Susheela Peres da Costa:Um aside from in from thoroughly endorsing Duncan's analysis of what needs doing, which I do, but he's stolen that. So I think there's um there's a much more fundamental problem, which is that externalities, whether they're good or bad, are not priced. And rightly or wrongly, price is how our global economy works, our national economy works, every economy in between works. So I want every externality priced. Every piece of pollution, every piece of disinformation, which is information pollution. I want everyone who's doing something good in the world to be able to profit from it. And I think pricing externalities on the basis of the amount of good or the amount of harm they create would do that. And you said a magic wand, so I'm going for it.
Liz Courtney:I love that. I love that. It was amazing.
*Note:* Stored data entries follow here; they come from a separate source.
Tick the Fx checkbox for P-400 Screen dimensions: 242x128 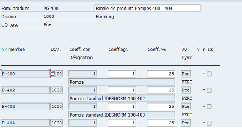point(209,74)
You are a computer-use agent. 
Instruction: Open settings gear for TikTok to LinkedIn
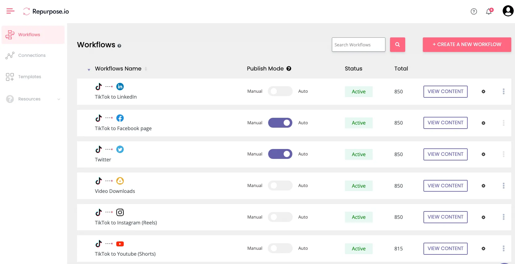tap(483, 92)
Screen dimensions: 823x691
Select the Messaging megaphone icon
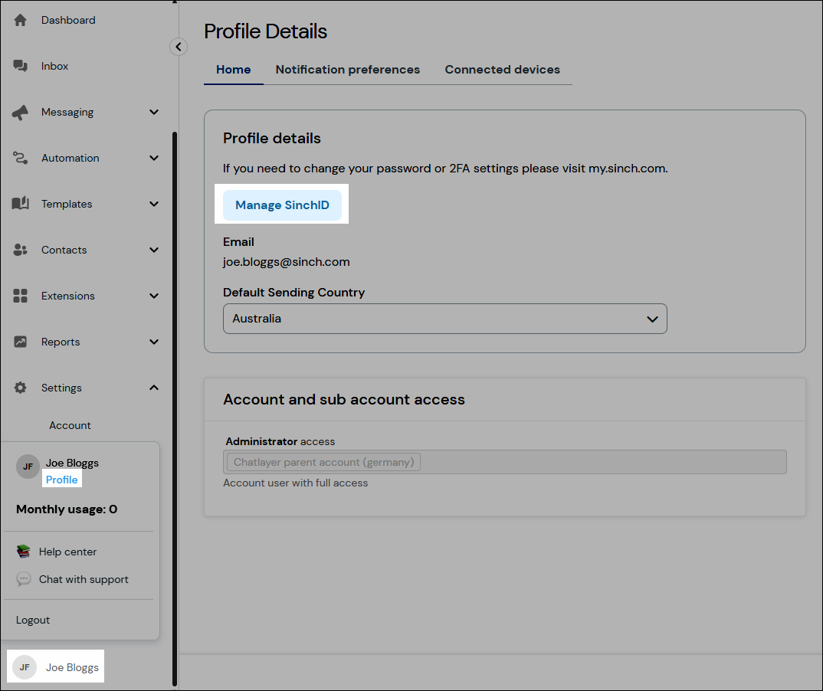[21, 112]
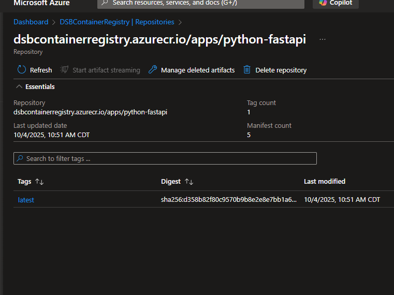
Task: Sort the table by the Digest column
Action: (189, 182)
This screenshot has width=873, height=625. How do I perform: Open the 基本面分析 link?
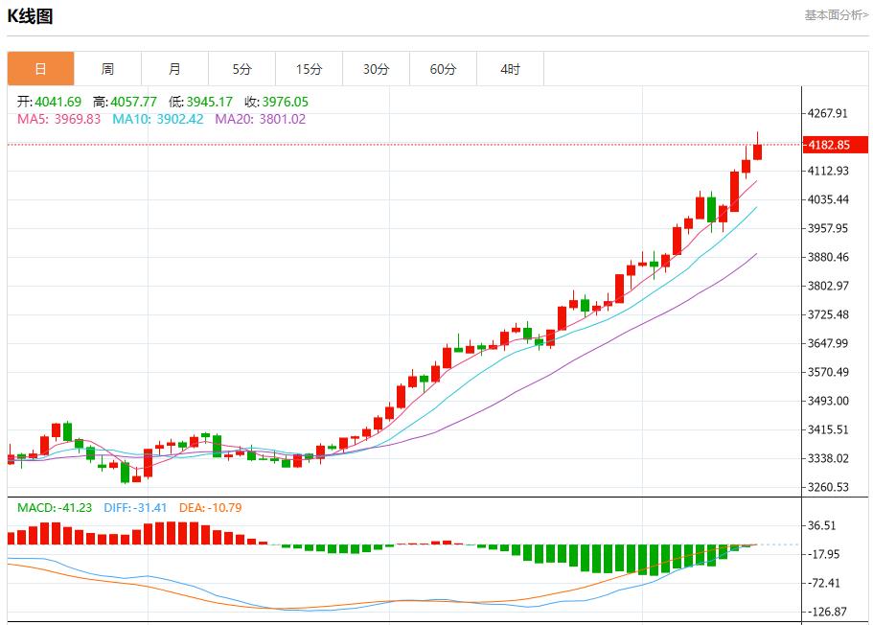tap(836, 15)
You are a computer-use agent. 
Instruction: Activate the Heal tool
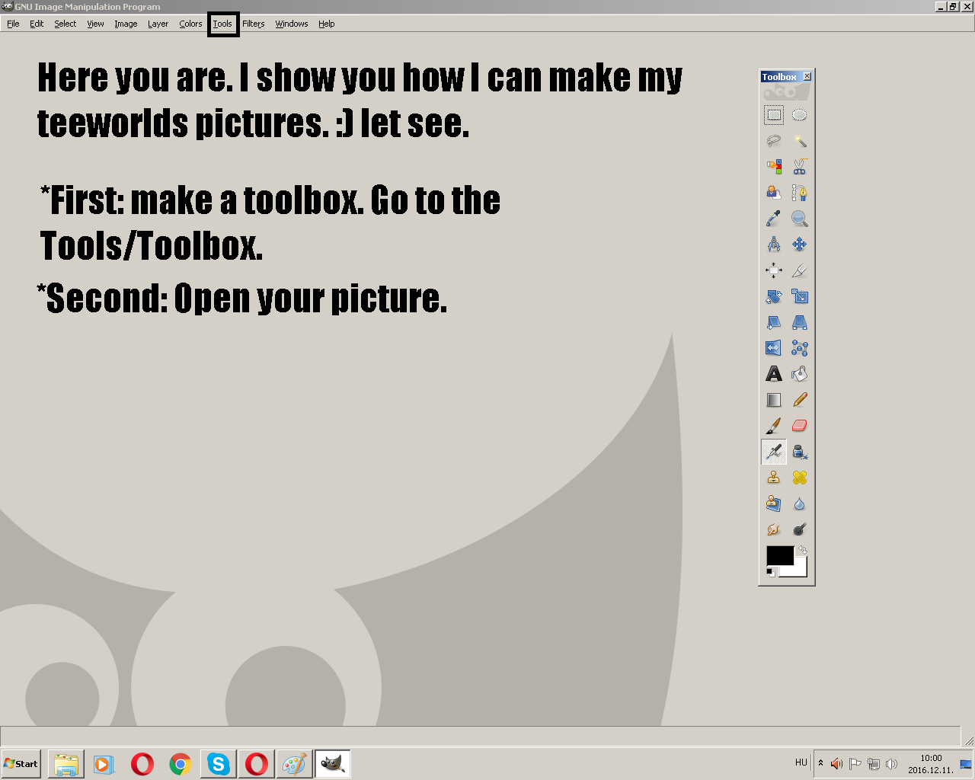799,478
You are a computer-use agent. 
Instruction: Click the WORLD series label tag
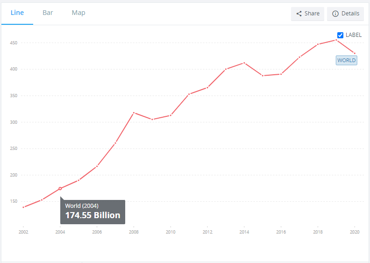coord(346,60)
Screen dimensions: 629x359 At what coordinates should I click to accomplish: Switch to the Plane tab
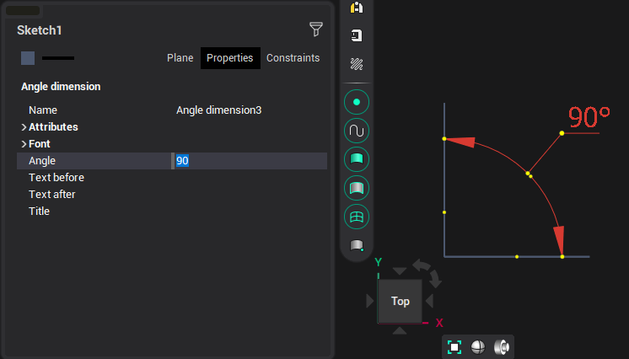180,58
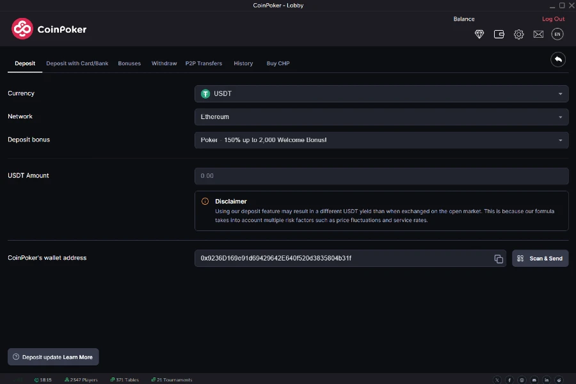Click the Scan & Send button

[540, 258]
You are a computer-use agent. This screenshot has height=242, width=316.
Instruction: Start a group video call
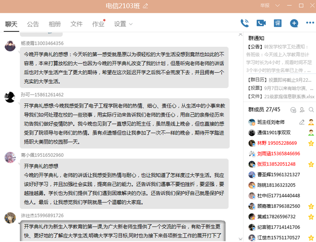point(261,23)
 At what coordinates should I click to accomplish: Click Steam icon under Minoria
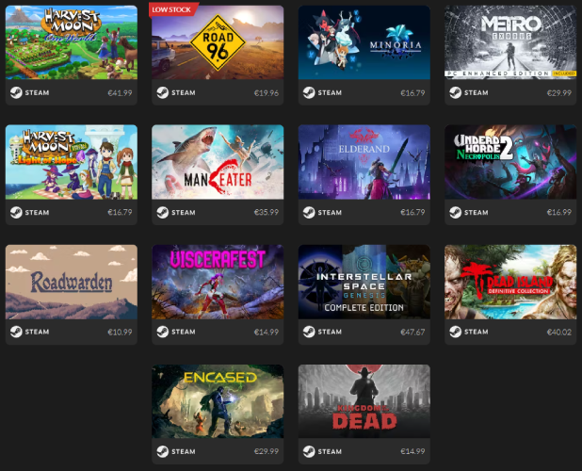pos(309,92)
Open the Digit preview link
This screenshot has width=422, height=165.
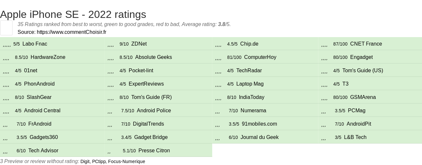(85, 161)
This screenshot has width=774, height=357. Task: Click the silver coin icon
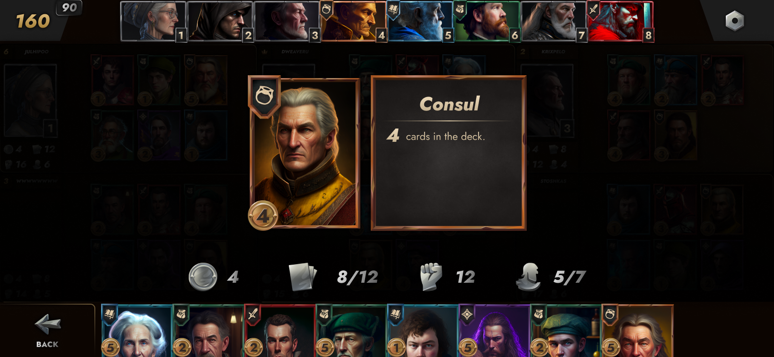tap(203, 277)
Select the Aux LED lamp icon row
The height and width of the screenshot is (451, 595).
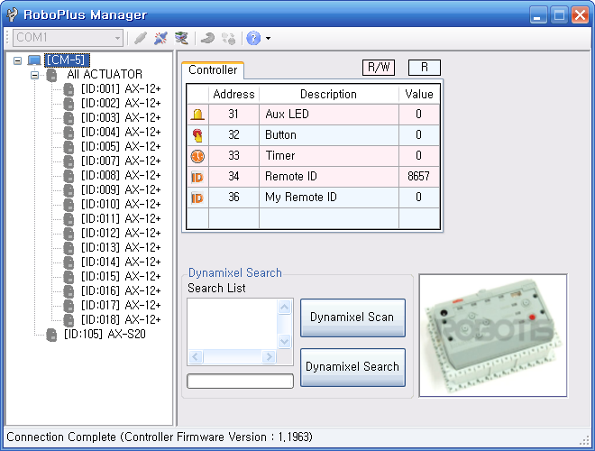(197, 115)
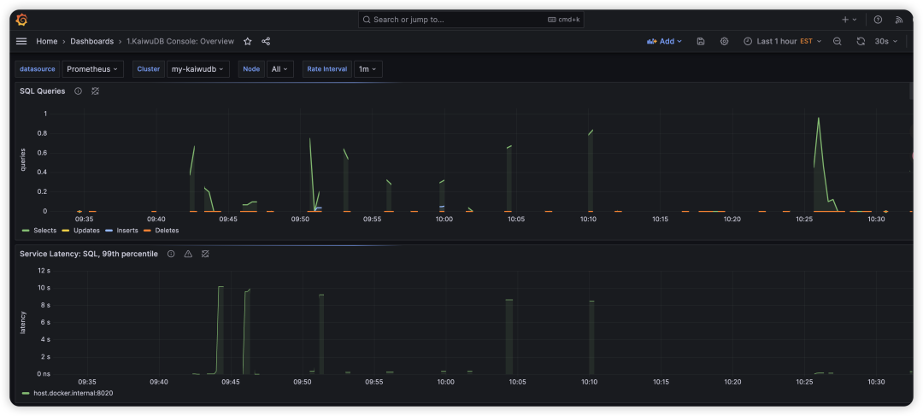Toggle host.docker.internal:8020 legend series
The height and width of the screenshot is (416, 923).
coord(68,392)
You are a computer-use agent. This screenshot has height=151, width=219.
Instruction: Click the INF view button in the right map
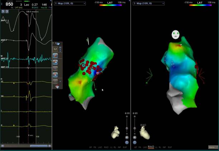164,147
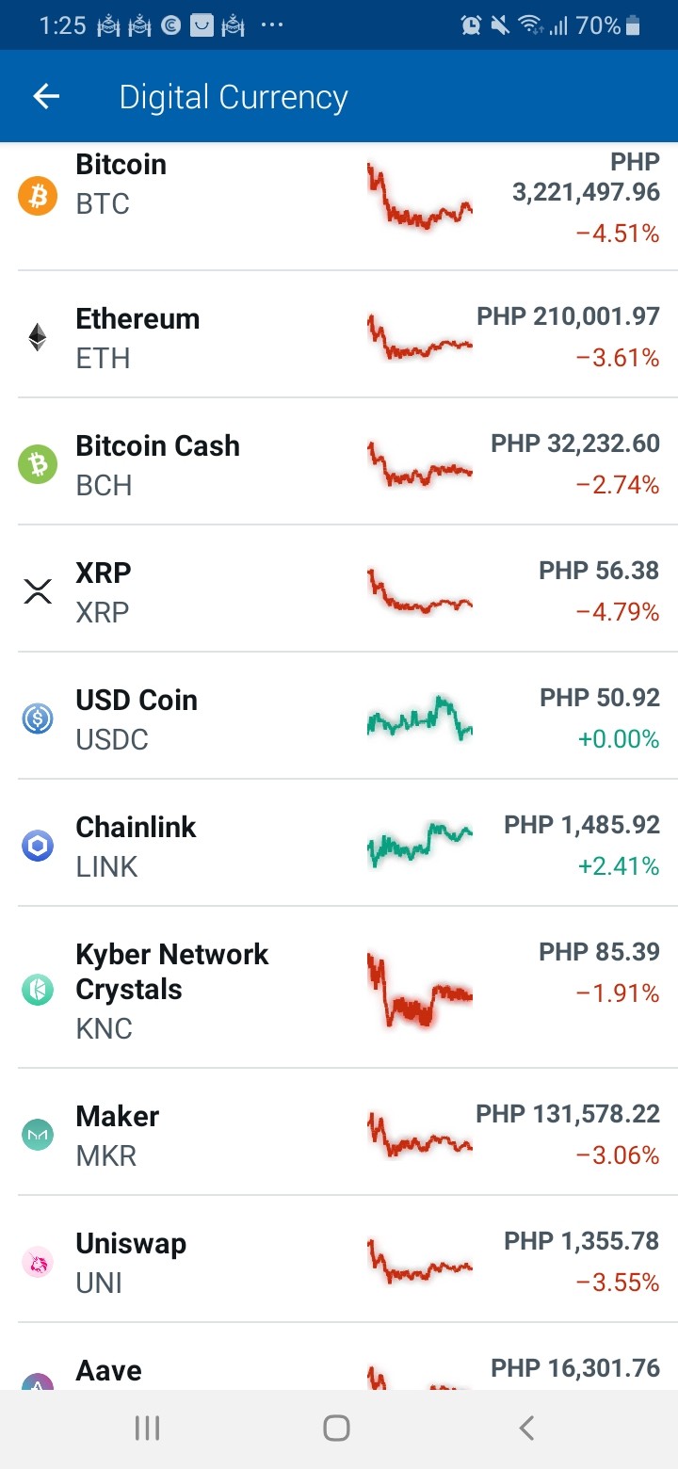Select the pink Uniswap unicorn icon
The height and width of the screenshot is (1469, 678).
[x=38, y=1263]
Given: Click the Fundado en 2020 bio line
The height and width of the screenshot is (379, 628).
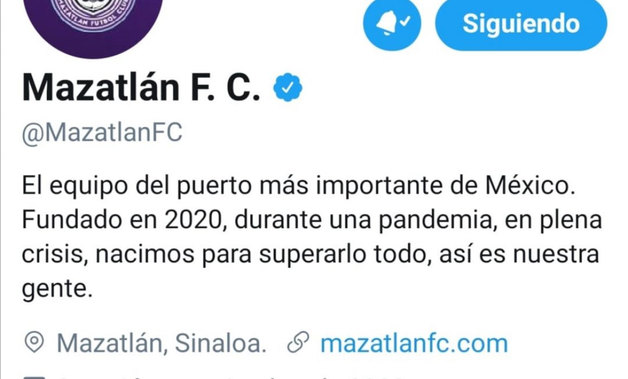Looking at the screenshot, I should coord(312,220).
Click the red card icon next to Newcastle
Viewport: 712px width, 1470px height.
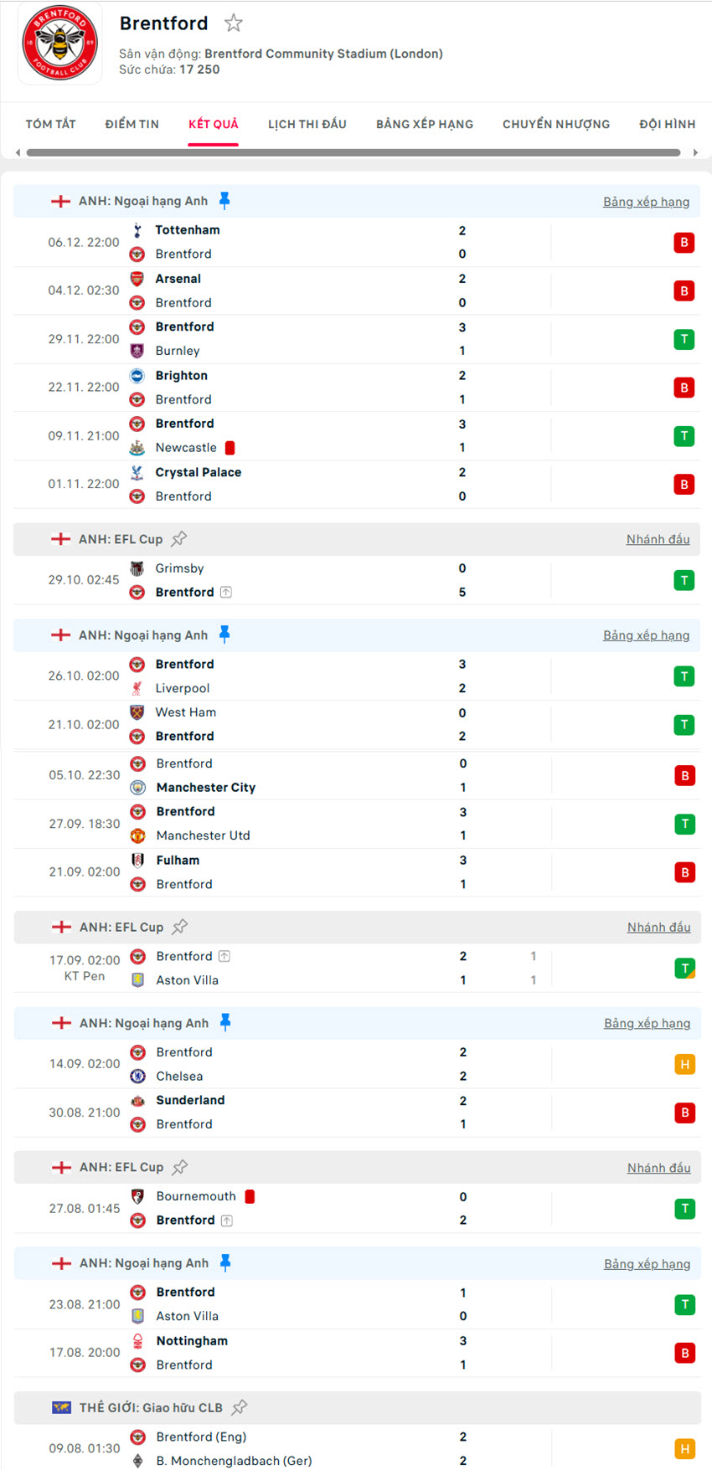point(230,447)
Dan Leverignton:Thank you so much. The whole reason why we wanted to do an episode from a financial and investment perspective is like I said at the top, like the there is a mystique around the investment markets when it comes to climate and sustainability that a lot of people just don't have access to. And so I I want to thank you both for just breaking it down in such easy to understand uh terms and themes. And and we know that it's such an important, it plays such an important role, both from an organizational perspective but also an individual perspective. So thank you very much for coming on the show to both of you. We've thoroughly enjoyed it.
Susheela Peres da Costa:Such a fun conversation. Thank you for having us.
Duncan Paterson:Thanks, Dan. Thanks, Liz. It was great.